Não chegou até nós os excêntricos jantares patrocinados pela dupla Dalí e Gala (a indefinível esposa do artista). Ele queria transformar sua arte em algo digerível e, para isso, proporcionava experiências comestíveis aos seus convidados. Muitos pratos elaborados com frutos do mar - o ingrediente preferido do artista, não se sabe se pelo sabor ou pelos desenhos magníficos que esses bichos são. Um polvo, uma lagosta, são de uma beleza assustadora, além de familiares. O pintor viveu numa pequena cidade catalã de pescadores: Cadaqués.
Em 1973, Dalí lançou um livro que se propunha a divulgar as supostas receitas dos jantares de Gala. O título do livro era: Os jantares de Gala. Um livro luxuoso, que mais se assemelhava a uma obra de arte pictórica, esgotou-se, virou definitivamente uma obra de arte e era caçada nos sebos. Agora a editora Taschen, famosa por seus livros incríveis, o está relançando. Mas...é pra ver, não é pra comer: o livro tem lugar na sala, não na cozinha.
Salvador Dalí é do nosso tempo, viveu sob a pressão de projetar uma imagem e o fez como poucos artistas conseguiram. Imprimiu diversas marcas, dentre elas, o bigode, que deixou crescer desmesuradamente logo que conheceu Gala. Dalí era de uma timidez absurda, foi a mulher que o apoiou a sair da casca e se movimentar, ele se escondeu por trás das esquisitices.

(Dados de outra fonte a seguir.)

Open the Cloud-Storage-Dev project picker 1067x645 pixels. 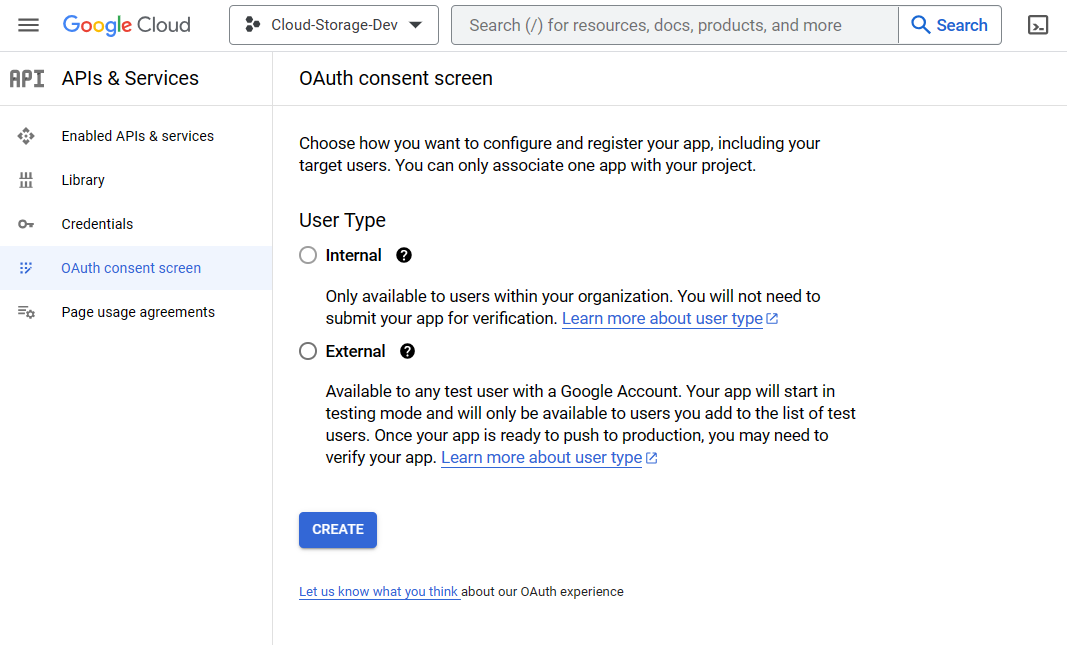(x=333, y=24)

Mas o reclame da vida do casal pode não refletir a verdade, antes, o oposto. A sala de jantar, que eles chamavam de refeitório da casa, ostentava uma mesa retangular de carvalho, dois castiçais de ferro, um banco de madeira, onde os dois se sentavam lado a lado. Eram assim as refeições do casal se estivesse frio ou ventando demais do lado de fora, simplicidade monacal.

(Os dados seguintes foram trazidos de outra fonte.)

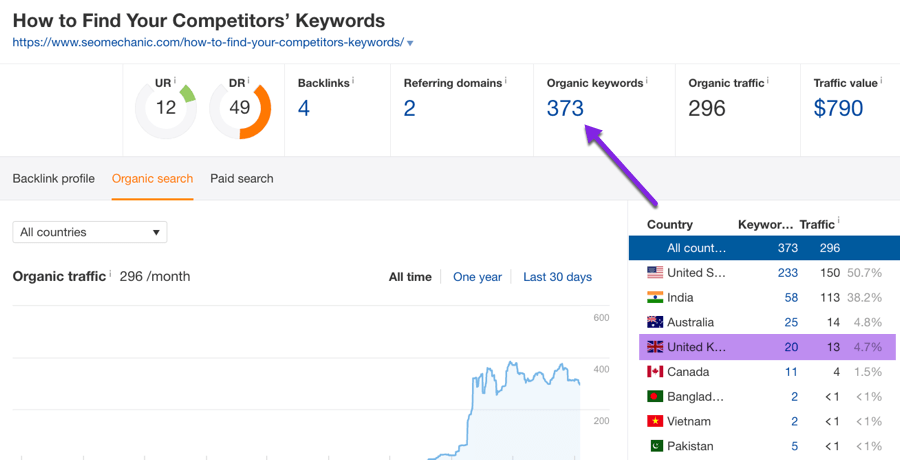This screenshot has width=900, height=460.
Task: Click the United States flag icon
Action: tap(655, 273)
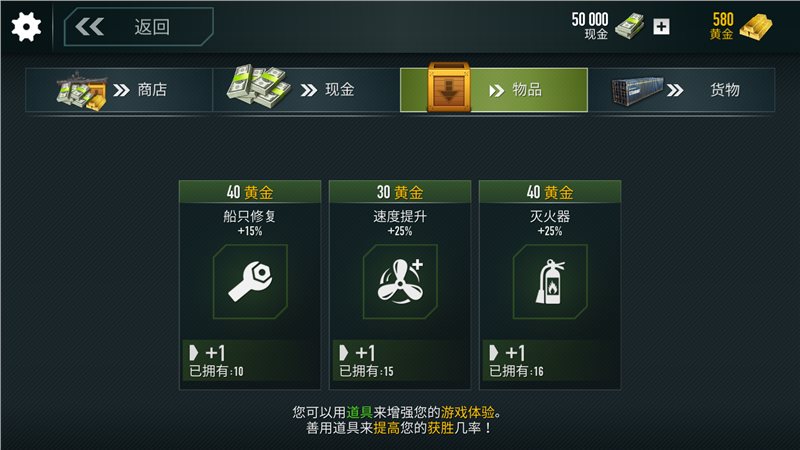This screenshot has height=450, width=800.
Task: Tap the gold bars icon
Action: tap(756, 27)
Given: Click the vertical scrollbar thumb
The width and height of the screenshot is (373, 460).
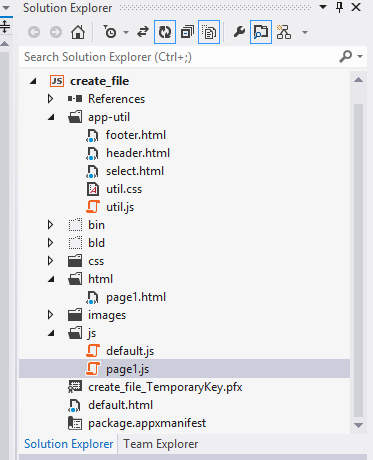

Paquita foi a cozinheira do casal durante muitos anos. Especializou-se no prato preferido de Dalí: lagosta ao chocolate. Visitantes seletos eram recebidos para aperitivos e depois jantavam a tal lagosta, mas numa área reservada às mundanidades.
Lá dentro, no refeitório, ninguém entrava, bem como nenhum era chamado a dormir na casa - a solidão dos Dalí era sagrada.